Hoje, sem saber como, nem por que, comecei a  pensar em morte. Não que eu queira morrer, longe disso. Mas, fiquei matutando. Morrer, como será? O que acontece depois? Será que chega uma hora que descobrimos que estamos prontos para morrer? Ou será que esse momento nunca chega. Será que a tal morte nos assalta de mansinho, sem nos dar chance de nos defender, de solicitar uma prorrogação, ou nos leva sem termos tempo de afivelar as malas? Nem quero pensar. Acho que nunca estarei pronta. Mesmo porque estou apaixonada, só, mas apaixonada. Já pensou como seria? Outras maõs que não as minhas, a vasculhar meus poemas ocultos, a descobrir meus cabeludos segredos, meus escritos escabrosos... E, o que dirão da coleção de roupinhas sex que escondo na última gaveta do armário? Isso sem falar do trabalho que teriam para desnudar as paredes do apartamento... São quadros e mais quadros. Será que se dariam ao trabalho de ler esse monte de besteiras que escrevo e guardo por dó de jogar fora... E, meus retratos... São tantos. Estão nas paredes, nos móveis da sala, na sacada da cama, enfim uma enxurrada de eus a serem recolhidos. E os sapatos de número 34. Difícil quem queira.
      E quando começassem a revirar os armários... Nossa, quanta coisa, meu Deus.
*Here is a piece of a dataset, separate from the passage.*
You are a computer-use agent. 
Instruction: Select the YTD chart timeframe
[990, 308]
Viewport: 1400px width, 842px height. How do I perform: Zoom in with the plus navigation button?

Durante centenas de anos acumulei coisas. Durante centenas de anos, perdí pessoas. Muitos se foram e eu cá estou. Mas, decididamente não estou pronta. Teria que me preparar...Rasgar um monte de papéis, pagar aquela conta que devo á Marinha pelo simples fato de morar junto ao mar.
     Nossa...E minhas árvores de natal? Que fariam delas? São tantas e tão bonitas. E, quem bateria á porta dos netos com aquele código que só nós conhecemos? Isso sem falar em alminha, minha poodle que é minha sombra. Já velhinha não iria aceitar outra mãe.
    E o mais crucial de tudo. Fiz um pedido a minhas filhas. Quando eu partir, que estiver naquela hora, durinha, só quero beneditas sobre mim. O problema é que, como são flores do campo, não se encontram á venda. Terão que percorrer os terrenos baldios á cata delas. Já até já recebí a proposta de uma permuta por rosas ou orquídeas, mas, não abro mão, só beneditas. E, por favor, me velem debaixo dos ipês amarelos da lagoa. Custa?
      Bem, vamos agora a trilha sonora. Lógico que quero. Poderá ser um fado de Amália Rodrigues, talvez Coimbra, ou mesmo uma de Flávio José. Sim, por favor, nada de café requentado em copos de plástico. Que sirvam um vinho argentino em taças de cristal!
     Quanto ao mais, nada de tristeza. Vivi muito e muito bem. Fui feliz em parte, e suportei as intempéries que a vida me aprontou. Amei bem mais que fui amada. E, tenham certeza, logo, logo, serei o tema das conversas dos almoços em família. Garanto que terão muito que falar. Não passei em branco.